Collected data entries:
○ ○ ○
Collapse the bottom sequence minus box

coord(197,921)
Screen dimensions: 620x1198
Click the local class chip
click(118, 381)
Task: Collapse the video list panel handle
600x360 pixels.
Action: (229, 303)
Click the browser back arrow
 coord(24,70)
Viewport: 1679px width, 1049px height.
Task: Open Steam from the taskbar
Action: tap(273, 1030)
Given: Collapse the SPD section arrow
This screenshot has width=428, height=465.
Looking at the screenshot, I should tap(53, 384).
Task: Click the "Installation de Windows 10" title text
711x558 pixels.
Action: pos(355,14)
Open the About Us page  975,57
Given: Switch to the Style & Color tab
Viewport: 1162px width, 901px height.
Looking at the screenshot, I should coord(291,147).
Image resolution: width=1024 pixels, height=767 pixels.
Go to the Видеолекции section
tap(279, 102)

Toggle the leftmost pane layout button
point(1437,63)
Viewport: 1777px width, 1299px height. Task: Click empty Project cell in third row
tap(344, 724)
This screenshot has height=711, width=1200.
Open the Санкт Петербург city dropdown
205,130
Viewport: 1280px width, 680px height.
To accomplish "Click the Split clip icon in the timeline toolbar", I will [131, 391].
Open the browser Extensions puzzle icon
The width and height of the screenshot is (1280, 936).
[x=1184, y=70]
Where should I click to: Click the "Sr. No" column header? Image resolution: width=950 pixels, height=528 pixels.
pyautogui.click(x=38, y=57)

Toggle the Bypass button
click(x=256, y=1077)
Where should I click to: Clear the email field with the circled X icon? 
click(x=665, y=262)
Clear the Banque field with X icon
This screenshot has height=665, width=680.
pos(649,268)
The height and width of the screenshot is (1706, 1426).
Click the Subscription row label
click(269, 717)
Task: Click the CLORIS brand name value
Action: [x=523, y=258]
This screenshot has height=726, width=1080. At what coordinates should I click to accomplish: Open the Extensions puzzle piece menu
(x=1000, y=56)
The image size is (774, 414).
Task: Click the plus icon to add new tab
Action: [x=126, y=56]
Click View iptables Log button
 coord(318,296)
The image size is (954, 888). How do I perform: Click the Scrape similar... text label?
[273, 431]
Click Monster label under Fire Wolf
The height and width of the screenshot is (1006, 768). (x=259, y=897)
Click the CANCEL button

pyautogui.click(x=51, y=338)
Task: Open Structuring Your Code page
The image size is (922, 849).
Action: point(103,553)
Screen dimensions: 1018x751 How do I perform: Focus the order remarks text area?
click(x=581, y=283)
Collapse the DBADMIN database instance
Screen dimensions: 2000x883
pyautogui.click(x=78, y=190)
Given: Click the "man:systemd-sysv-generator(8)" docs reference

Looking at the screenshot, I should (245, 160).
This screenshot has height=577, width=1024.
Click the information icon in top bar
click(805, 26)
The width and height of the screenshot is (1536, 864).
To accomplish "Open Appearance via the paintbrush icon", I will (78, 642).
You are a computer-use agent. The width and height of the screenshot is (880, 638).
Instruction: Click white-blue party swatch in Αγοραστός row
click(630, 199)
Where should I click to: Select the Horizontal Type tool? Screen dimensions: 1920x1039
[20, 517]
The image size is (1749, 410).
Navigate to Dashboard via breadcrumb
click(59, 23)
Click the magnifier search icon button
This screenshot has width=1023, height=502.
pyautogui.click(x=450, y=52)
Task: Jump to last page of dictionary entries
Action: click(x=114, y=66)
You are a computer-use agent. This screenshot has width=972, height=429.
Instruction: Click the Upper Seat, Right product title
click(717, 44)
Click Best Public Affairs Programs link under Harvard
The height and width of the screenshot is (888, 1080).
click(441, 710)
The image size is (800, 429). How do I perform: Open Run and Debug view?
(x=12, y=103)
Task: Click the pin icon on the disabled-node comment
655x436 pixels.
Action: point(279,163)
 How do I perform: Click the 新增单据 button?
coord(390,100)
○ ○ ○
What you need to do: Repeat only the stretch of lines starting at the one containing "The image size is (800, 429)." and running to the final line of the entries above.

Result of the task:
The image size is (800, 429). How do I perform: Open Run and Debug view?
(x=12, y=103)
Task: Click the pin icon on the disabled-node comment
655x436 pixels.
Action: point(279,163)
 How do I perform: Click the 新增单据 button?
coord(390,100)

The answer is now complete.